Cameroon army officers sacked after Boko Haram attacks

Cameroonian soldiers standing next to pick up trucks with mounted heavy artillery in Mora, northern Cameroon, on 17 June 2014 Cameroon has stepped up its border security in the wake of attacks by Boko Haram

Cameroon's President Paul Biya has sacked two senior army officers at the forefront of the battle against militant Islamist group Boko Haram.

State radio did not give reasons for the dismissal of Col Youssa Gedeon and Lt-Col Justin Ngonga.

The decision probably reflects Mr Biya's growing concern about the Boko Haram threat, correspondents say.

On Sunday, the deputy prime minister's wife was abducted by suspected militants.

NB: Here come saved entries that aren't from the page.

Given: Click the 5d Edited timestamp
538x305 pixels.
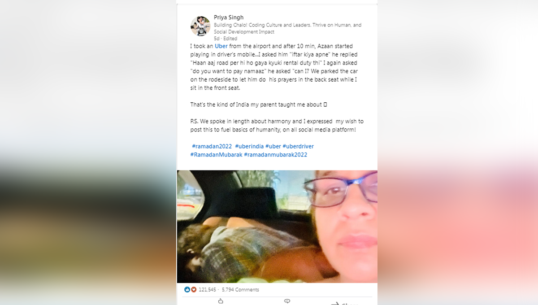Looking at the screenshot, I should (x=226, y=39).
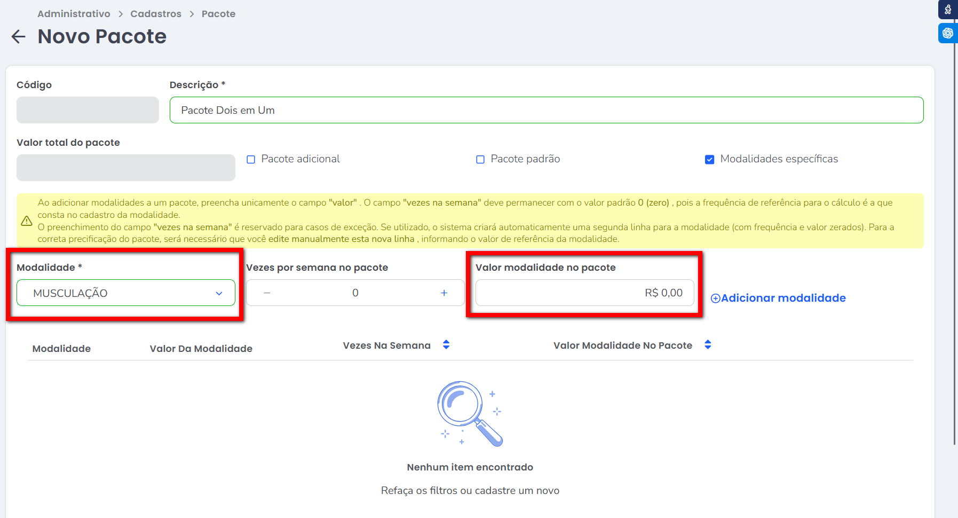Click the plus icon in Vezes por semana

tap(444, 293)
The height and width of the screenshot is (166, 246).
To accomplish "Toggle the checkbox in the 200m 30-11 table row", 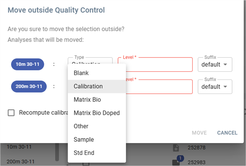I will click(86, 163).
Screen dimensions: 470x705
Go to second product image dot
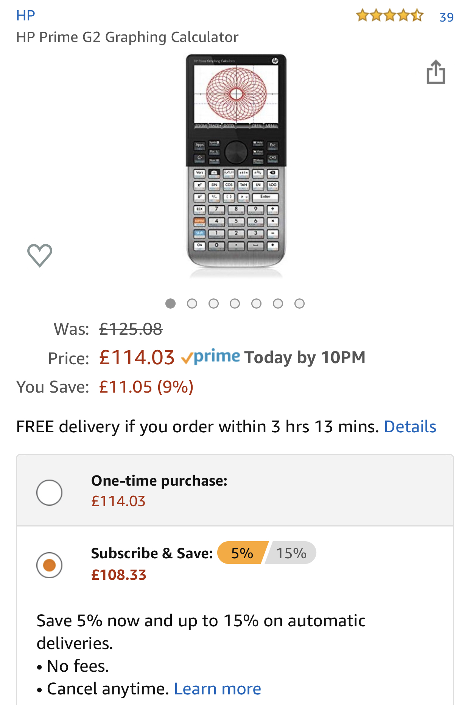tap(192, 304)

She was abducted in the northern town of Kolofata, along with her maid, a religious leader and the local mayor.

'Total war'

The BBC's Muhaman Babalala in Cameroon's capital, Yaounde, says the abductions showed a clear lapse in security, and the government may have therefore decided to sack the officers.

Boko Haram leader Abubakar Shekau on 13 July 2014 Boko Haram loosely translates as "Western education is forbidden"

They were in charge of military operations in northern areas along the porous border with Nigeria, he says.

In May, Mr Biya promised a "total war" against Boko Haram.

Boko Haram is fighting for an Islamic state in Nigeria, but has carried out a series of cross-border raids in Cameroon.

The group attacked Cameroon three times last week, killing at least four soldiers, Reuters news agency reports.

Militants have kidnapped foreign nationals in northern Cameroon before, including a French family and Chinese workers.